Une femme grecque, amiral perse
Artémise d’Halicarnasse se tient à la proue de son navire de guerre, le destin de sa cité lié à celui du roi perse Xerxès. Seule femme commandant à Salamine, sa trière fend l’Égée agitée alors que Grecs et Perses s’entrechoquent.

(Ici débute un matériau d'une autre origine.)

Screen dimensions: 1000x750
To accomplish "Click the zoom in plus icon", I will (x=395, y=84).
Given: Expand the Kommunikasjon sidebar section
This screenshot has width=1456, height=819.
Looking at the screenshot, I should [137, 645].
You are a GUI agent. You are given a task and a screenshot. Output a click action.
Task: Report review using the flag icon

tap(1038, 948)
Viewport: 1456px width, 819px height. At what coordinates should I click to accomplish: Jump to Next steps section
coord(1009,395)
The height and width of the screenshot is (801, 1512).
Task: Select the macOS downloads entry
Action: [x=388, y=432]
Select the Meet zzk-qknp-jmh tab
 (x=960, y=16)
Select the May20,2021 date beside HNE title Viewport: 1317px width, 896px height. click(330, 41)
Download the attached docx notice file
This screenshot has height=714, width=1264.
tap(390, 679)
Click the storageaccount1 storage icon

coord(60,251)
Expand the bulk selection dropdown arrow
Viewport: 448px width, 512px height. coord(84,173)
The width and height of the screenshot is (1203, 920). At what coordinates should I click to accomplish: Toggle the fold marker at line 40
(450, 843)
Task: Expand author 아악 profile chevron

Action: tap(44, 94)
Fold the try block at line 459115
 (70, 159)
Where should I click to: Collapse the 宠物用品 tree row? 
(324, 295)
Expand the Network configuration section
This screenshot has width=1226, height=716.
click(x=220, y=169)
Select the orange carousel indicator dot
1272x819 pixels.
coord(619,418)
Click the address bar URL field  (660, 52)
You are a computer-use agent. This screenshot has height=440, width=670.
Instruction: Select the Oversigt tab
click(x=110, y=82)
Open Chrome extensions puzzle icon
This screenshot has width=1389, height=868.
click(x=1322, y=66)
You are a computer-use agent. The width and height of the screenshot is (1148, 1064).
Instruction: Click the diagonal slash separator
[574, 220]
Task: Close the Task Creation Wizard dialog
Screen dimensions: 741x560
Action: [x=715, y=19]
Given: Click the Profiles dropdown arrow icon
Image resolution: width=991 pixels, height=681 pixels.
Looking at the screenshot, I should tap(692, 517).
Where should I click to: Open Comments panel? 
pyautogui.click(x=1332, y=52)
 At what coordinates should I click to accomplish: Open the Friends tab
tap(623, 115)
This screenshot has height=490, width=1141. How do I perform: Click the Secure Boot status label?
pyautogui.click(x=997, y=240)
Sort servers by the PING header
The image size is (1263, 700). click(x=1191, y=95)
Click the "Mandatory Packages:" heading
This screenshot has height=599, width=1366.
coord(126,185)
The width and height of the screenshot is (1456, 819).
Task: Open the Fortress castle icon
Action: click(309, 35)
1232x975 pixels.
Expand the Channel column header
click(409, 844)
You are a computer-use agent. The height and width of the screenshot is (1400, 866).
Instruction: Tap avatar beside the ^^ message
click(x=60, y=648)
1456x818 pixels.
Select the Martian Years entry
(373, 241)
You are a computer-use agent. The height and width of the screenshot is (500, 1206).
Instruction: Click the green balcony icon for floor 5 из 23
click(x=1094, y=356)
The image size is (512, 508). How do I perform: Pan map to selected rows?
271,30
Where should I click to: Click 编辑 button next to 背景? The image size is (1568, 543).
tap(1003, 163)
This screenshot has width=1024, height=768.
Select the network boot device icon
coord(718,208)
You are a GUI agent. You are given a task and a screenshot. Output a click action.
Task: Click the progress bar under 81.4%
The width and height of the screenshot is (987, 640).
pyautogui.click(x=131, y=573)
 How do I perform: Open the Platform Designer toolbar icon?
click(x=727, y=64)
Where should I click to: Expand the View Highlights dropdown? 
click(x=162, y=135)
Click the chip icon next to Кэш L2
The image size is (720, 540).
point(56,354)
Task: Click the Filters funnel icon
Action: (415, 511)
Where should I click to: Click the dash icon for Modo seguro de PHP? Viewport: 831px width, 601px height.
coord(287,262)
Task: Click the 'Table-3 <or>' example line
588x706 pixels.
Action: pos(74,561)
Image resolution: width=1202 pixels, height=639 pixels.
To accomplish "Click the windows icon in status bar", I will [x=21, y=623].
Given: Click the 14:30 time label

Elle déjoue les deux camps
Quand la bataille tourne au désastre, Artémise trompe ses poursuivants en éperonnant un allié perse, faisant croire aux Grecs qu’elle a changé de camp—juste assez pour s’échapper. Son audace vaut à Xerxès de s’exclamer : « Mes hommes sont devenus des femmes, mes femmes des hommes. » Les Grecs, eux, grincent des dents, forcés de respecter son coup.
L’Histoire retient son nom
Des siècles plus tard, Hérodote—lui-même originaire de sa cité—ne peut s’empêcher de l’admirer. Au milieu des rois et des généraux, l’esprit acéré d’Artémise et ses paris risqués la distinguent. Elle était un avertissement : ne sous-estimez jamais celle qui vient d’ailleurs.
Une femme grecque commande une flotte perse, déjoue ses ennemis et s’échappe en éperonnant ses propres alliés—gagnant le respect de Xerxès et l’admiration à contrecœur de ses rivaux grecs. À une époque où les femmes ne menaient jamais d’armées, la ruse et la férocité d’Artémise ont forcé l’Histoire à retenir son nom.